CLEVELAND — Igor Bondarenko is honored to be hosting Ukrainian army commander Miraslov Pylypchuk at his Gates Mills home, as Pylypchuk receives critical medical treatment in Northeast Ohio.
On May 16, Pylypchuk nearly lost his life after stepping on a Russian landmine while leading his anti-tank unit against a Russian attack in Kharkiv, the second largest city in Ukraine. The explosion severely damaged his left leg, which had to be amputated.
Pylypchuk explained to News 5, using Bondarenko as an interpreter, how he used a velcro tourniquet supplied by Northeast Ohio agency God Loves Ukraine to stop the bleeding on the battle field and save his life.
Just months before the severe injury, Pylypchuck married the love of his life. Additionally, weeks after the incident, he became the father of a new baby boy. Pylypchuk shared his appreciation for all the northeast Ohio support and continued aid from the U.S. during the on-going Russian invasion in Ukraine.

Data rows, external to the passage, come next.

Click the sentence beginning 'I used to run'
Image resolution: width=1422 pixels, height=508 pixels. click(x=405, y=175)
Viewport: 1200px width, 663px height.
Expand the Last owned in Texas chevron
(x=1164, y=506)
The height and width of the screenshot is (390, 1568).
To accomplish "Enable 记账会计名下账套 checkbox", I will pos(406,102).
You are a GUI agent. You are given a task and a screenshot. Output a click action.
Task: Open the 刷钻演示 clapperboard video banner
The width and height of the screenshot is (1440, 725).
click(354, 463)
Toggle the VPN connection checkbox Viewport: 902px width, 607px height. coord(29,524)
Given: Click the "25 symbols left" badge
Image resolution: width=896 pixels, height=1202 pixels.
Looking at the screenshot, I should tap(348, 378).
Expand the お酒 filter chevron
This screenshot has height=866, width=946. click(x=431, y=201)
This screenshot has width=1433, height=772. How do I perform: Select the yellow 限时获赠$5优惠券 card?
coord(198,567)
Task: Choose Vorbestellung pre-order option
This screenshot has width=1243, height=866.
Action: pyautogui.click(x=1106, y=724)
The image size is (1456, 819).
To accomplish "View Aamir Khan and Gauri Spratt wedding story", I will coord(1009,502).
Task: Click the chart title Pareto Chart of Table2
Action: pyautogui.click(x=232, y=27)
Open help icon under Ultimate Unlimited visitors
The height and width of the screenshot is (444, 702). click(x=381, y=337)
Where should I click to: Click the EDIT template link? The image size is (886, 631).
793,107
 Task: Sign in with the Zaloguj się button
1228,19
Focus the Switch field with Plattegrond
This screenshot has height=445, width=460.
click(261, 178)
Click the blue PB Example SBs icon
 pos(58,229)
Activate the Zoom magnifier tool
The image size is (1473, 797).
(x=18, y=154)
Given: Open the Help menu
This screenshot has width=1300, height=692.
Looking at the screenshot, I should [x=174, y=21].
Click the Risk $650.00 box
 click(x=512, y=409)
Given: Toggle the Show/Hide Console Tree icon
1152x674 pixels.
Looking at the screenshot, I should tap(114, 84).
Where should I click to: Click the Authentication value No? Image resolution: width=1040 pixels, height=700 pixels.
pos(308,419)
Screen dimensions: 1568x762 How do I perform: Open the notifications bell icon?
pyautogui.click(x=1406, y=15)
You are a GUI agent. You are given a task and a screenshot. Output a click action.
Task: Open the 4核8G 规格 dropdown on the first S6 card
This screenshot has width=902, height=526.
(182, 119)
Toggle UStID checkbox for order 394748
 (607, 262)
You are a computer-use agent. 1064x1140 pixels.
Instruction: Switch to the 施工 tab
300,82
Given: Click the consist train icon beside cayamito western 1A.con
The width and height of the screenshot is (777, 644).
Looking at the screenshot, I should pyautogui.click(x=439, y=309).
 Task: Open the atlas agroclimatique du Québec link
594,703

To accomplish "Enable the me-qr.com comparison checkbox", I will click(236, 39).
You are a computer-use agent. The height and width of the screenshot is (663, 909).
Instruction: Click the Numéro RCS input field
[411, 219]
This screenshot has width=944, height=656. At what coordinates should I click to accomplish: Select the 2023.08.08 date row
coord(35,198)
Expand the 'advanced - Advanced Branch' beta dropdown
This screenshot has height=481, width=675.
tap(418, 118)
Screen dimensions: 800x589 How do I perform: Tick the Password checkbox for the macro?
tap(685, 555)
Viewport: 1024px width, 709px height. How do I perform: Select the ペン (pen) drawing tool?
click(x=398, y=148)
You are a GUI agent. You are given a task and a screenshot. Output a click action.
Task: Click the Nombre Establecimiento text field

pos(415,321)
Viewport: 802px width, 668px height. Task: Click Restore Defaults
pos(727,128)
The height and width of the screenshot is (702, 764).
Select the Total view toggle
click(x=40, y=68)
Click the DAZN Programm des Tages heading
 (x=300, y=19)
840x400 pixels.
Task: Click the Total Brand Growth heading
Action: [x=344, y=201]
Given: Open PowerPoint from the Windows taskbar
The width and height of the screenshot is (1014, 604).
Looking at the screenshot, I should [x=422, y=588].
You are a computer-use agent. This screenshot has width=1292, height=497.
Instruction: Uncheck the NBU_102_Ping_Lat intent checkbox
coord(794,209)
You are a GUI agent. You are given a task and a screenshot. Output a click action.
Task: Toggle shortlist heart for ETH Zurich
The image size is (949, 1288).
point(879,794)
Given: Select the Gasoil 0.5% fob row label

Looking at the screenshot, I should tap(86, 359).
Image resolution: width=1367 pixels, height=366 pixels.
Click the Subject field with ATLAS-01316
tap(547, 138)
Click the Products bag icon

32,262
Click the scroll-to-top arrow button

“I didn’t think about death at that moment, or dying in that moment," Pylypchuk said. "I worried about what would happen to my family. It’s hard to overestimate just what a huge difference in Ukraine American help is making everyday.”
Bondarenko told News 5 Cleveland Baptist Church Chaplain Ron Jackson, and his agency God Loves Ukraine has been providing crucial aid to Ukraine soldiers since 2014, bringing supplies, gloves, tourniquets and more. Bondarenko said Jackson and others on his team have repeatedly risked their lives, traveling to Ukraine more than a dozen times, to bring support to the war torn country and its people.
Bondarenko outlined what drives the strength that has made Pylypchuk a hero in his country.
“It is about people, his family, and what he’s fighting for is not some abstract idea," Bondarenko said. "It’s for a chance for is son to grow up in country that’s free and prosperous, where he’s not risking his life by just taking a stroll down the street.”
Bondarenko explained how Hanger Clinic will create and fit a new prosthetic leg for Pylypchuk free of charge in the coming weeks, in yet another act of northeast Ohio kindness. Bondarenko has also set up a fund to try and help Ptlypchuk and his family during this difficult time.
Bondarenko said relief fromGod Loves Ukraineand the U.S. is more important than ever before.
“The Russians are murdering civilian women, children, old people. Destroying hospitals and schools and forbidding the Ukrainian language in occupied territories,” Bondarenko said.
He also stressed the basic right to be a citizen in the United States.
“It's the right to exist as a country, the right for Ukrainian people to be Ukrainian, the right to have the basics that we here in the U.S. take for granted each and every day."